Well, no one has asked, but what are your water parameters? Do you happen to have a phosphate testing kit? Algae cannot grow, and I can't stress this enough, cannot grow without nutrients. It's using something in your tank as a food source. Usually green water is a unicellular bloom and can be cleaned with a diatom filter. They are expensive, but someone once mentioned on here that shops will somtimes rent them. That would clean it up short term, but you still have to get to the root problem: excess nutrients in the water. It might just have been dead plant matter (you said the fish ate them, then said you pulled them out, so I assume there was some plant matter floating around for a bit?) Also, a total blackout will kill algae, and since you no longer have plants, I would say go for it. Here's how I would do it:
Do a 50% water change. Vacuum the sand. I use sand as a substrate too, the sand isn't the problem. You can hold a gravel vac over the sand at an angle and "skim" the sands' surface to pick up waste and such. You pulled the rocks, but I do not know why. If they have algae on them, clean them, then rinse in dechlorinated water and put them back in. Make sure there is no sunlight coming into that tank at any time. Now, here's what should help a bunch; fast the fish for a few days. Don't feed them anything for 4 days. After that, don't overcompensate and feed them a bunch thinking they must be hungry. Feed them normally after that. During the fasting period, cover the tank so no light gets in. After two days, do another 50% water change. At the end of the four days, do another water change. This period of fasting and no light should clear it up.

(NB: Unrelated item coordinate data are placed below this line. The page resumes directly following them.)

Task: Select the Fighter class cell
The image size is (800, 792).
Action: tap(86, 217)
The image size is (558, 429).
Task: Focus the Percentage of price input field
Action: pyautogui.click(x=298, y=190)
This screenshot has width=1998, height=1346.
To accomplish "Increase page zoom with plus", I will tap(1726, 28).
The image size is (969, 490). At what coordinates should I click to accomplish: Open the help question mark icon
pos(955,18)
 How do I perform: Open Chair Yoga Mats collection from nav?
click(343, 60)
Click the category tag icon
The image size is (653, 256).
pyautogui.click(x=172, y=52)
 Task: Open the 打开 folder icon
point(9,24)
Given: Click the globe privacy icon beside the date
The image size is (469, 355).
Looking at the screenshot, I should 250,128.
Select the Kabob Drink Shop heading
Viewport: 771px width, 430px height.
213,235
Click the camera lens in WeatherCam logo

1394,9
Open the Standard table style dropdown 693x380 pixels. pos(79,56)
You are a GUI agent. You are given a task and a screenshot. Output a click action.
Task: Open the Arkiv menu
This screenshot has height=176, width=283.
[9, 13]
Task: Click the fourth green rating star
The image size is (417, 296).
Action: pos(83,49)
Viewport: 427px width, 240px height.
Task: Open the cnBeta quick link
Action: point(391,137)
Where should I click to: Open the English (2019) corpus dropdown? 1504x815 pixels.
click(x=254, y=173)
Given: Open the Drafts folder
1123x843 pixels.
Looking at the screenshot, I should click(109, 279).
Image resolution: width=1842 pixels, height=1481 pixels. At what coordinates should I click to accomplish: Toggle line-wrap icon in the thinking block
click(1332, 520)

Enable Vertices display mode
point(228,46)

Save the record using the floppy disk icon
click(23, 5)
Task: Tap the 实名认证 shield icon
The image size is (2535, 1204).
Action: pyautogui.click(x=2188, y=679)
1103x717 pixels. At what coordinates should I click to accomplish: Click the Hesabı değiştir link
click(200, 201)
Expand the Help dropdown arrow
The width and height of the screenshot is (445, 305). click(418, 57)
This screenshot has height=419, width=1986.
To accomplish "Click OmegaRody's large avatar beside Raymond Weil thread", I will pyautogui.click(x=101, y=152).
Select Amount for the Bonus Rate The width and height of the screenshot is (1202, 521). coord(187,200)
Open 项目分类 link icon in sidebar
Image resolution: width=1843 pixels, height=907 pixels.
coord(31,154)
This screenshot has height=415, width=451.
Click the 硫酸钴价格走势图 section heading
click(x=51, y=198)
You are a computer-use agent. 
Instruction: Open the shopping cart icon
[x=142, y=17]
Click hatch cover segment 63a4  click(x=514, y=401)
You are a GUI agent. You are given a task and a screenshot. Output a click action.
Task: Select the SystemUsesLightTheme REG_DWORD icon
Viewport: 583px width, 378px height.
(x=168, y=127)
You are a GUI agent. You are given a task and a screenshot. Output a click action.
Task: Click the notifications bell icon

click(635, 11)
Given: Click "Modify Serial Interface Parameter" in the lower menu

Always remember, algae needs two things to live: light and food. I would also suggest you re-examine your feeding habits. If the fish use all of the food you feed them, the algae could never grow. Fish are opportunistic feeders. They will eat whenever you feed them. Have you ever noticed as well, that when you feed your fish, they poop? Mine do this. So as something goes in, something else moves out and makes room for it. Sometimes fish waste has undigested food in it. That could very well be feeding your algae. I never feed my fish more than they can consume in one minute. This way, they use what they eat. Also, I do not know what your maintenance shcedule was like before, but aim for 50% water changes once per week. This keeps the bad stuff down at lower levels. HTH.